Help Understanding SPRT Results

YumYum · Post by **YumYum** » Sun Sep 08, 2024 7:20 pm

Hi Folks,

I'm currently developing an engine "YumYum" in C#. You'll see it from time-to-time as a Lichess Bot.

I've read a number of interesting posts here about using SPRT to judge whether changes have improved the strength of an engine and decided to give it a go using CuteChess-CLI (version 1.3.1).

I ran a tournament between two versions of the same engine which have very slightly different move ordering. So I think:
H0 = there is no difference in the performance of the two engines
H1 = would be there is a difference in the performance of the two engines.

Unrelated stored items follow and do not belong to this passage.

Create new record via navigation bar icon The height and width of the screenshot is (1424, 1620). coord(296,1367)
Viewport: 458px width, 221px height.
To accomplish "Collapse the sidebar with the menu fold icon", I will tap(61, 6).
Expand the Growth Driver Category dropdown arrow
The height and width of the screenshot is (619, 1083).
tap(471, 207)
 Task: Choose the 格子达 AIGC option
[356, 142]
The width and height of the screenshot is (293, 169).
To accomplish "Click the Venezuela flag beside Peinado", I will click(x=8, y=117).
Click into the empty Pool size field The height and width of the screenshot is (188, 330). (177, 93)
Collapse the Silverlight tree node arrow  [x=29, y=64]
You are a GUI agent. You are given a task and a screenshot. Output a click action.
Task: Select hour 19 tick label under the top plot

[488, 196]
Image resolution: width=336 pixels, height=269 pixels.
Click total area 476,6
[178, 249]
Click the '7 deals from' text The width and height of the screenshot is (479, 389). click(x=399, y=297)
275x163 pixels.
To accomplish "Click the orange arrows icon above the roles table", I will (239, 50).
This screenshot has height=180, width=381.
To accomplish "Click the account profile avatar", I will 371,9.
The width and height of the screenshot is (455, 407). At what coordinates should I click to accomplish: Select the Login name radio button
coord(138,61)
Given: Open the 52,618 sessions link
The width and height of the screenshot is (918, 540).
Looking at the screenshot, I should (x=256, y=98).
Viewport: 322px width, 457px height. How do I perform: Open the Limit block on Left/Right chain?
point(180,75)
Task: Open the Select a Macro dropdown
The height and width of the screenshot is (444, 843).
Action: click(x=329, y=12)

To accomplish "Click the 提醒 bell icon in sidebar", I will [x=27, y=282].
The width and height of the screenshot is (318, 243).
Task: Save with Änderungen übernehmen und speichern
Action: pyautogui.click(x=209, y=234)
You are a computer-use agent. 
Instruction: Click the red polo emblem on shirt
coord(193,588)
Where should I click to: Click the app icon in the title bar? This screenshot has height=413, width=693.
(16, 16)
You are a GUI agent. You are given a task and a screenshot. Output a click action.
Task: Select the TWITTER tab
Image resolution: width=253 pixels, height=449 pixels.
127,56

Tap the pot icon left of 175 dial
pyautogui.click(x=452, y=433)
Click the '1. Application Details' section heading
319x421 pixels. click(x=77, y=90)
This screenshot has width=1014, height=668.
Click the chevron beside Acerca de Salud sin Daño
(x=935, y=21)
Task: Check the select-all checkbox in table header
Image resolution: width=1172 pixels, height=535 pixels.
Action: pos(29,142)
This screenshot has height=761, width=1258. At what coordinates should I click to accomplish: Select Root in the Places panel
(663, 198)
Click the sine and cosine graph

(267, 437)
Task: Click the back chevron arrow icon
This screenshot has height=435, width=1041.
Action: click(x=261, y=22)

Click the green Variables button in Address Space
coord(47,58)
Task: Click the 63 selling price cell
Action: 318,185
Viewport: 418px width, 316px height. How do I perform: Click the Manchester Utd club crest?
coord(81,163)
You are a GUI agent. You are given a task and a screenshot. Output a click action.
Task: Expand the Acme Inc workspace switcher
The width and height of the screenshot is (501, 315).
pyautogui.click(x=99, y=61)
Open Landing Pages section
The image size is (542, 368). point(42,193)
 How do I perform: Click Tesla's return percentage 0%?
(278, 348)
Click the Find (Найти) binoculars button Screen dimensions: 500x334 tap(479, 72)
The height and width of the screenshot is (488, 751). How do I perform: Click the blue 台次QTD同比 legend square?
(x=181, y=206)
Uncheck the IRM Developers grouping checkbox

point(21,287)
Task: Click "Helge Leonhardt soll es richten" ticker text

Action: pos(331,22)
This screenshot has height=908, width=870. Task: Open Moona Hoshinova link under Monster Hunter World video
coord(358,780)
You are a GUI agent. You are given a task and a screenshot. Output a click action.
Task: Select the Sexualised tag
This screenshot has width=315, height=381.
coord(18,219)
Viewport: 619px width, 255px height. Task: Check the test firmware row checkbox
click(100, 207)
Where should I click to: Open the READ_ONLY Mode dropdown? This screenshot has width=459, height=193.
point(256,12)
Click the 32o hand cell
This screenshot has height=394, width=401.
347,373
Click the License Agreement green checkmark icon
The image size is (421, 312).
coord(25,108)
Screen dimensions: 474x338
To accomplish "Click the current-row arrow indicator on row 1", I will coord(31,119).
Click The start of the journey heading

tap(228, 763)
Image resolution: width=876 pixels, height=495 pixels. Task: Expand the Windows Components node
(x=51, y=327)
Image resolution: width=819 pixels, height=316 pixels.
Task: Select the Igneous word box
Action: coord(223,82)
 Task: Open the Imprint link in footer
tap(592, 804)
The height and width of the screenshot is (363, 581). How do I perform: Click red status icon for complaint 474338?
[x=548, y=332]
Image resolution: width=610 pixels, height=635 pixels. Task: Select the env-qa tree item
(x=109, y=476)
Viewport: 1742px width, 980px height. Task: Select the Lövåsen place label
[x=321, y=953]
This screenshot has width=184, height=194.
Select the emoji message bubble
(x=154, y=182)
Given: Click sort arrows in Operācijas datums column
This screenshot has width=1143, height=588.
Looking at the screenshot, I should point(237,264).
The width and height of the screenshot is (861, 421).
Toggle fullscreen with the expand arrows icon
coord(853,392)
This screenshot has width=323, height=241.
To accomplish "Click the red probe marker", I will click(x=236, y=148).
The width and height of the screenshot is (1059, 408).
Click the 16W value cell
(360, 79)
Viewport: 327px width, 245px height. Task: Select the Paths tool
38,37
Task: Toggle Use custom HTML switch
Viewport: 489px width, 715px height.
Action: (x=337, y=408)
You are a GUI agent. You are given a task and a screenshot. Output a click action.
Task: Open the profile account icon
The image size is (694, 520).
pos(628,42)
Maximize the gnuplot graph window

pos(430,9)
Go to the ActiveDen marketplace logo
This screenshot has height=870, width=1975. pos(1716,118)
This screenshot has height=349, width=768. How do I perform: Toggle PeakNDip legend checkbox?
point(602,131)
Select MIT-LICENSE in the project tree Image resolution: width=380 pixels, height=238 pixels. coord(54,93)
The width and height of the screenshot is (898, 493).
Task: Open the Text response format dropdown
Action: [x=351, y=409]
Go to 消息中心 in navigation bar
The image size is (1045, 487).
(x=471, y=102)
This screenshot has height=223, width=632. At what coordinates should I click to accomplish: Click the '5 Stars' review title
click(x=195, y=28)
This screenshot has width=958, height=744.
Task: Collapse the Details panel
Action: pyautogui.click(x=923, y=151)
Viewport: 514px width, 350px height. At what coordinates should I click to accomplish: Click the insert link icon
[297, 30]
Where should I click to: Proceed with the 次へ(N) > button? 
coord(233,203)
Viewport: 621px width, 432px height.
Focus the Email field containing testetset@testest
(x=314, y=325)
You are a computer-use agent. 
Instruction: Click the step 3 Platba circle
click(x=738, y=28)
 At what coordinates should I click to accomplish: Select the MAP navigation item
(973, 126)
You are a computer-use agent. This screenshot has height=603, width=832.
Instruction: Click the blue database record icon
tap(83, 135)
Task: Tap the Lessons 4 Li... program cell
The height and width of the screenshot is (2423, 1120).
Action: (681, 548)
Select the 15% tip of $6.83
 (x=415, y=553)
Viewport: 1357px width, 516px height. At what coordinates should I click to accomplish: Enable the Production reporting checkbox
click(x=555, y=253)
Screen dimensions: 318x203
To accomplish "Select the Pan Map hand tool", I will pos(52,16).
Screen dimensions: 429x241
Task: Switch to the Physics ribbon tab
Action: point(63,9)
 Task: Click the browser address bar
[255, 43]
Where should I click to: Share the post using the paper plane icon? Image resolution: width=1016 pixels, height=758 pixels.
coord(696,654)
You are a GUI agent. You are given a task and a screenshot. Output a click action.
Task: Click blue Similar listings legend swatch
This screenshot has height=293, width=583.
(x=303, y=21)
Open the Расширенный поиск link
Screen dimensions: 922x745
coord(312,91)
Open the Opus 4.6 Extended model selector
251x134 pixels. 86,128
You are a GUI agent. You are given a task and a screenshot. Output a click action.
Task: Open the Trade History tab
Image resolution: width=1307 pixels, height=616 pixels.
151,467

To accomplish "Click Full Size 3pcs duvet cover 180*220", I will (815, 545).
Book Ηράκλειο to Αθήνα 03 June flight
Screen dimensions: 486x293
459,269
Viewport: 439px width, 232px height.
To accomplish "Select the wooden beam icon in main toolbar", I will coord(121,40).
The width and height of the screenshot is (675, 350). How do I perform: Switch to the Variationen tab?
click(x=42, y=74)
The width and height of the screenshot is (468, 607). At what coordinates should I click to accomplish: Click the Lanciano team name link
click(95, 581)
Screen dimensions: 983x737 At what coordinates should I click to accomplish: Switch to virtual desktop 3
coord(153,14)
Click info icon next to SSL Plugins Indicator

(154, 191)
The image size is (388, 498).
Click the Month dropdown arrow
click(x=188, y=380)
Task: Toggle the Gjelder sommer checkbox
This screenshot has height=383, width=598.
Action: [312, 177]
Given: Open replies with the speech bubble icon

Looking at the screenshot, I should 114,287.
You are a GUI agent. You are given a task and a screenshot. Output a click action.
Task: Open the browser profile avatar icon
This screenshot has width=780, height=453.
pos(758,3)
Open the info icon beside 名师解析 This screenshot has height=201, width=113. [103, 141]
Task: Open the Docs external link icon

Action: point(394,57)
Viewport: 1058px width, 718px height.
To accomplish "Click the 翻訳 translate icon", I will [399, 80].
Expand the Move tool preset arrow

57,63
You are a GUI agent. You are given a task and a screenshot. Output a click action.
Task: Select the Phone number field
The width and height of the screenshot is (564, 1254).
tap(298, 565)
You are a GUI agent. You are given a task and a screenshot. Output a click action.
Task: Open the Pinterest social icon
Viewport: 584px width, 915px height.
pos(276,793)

I'm not sure I fully understand the test results though and was hoping that someone more experienced could help clarify them for me please.

The following was used to start the tournament.

Code: Select all

cutechess-cli.exe -engine name=New cmd="Chess_UCI_v2.exe" proto=uci -engine name=checks cmd="Chess_UCI_v2.exe" 
proto=uci option."Order on checks"=true -each tc=10+1 -concurrency 7 -sprt elo0=0 elo1=10 alpha=0.05 beta=0.05 -rounds 5000 
-openings file="8moves_v3.pgn" format=pgn

and gave the following output

Code: Select all

Score of New vs checks: 364 - 346 - 218  [0.510] 928
...      New playing White: 181 - 167 - 116  [0.515] 464
...      New playing Black: 183 - 179 - 102  [0.504] 464
...      White vs Black: 360 - 350 - 218  [0.505] 928
Elo difference: 6.7 +/- 19.5, LOS: 75.0 %, DrawRatio: 23.5 %
SPRT: llr 0.174 (5.9%), lbound -2.94, ubound 2.94

My understanding is:
-that 928 games were complete out of the maximum of 5000 specified which indicates it played enough to reach a decision.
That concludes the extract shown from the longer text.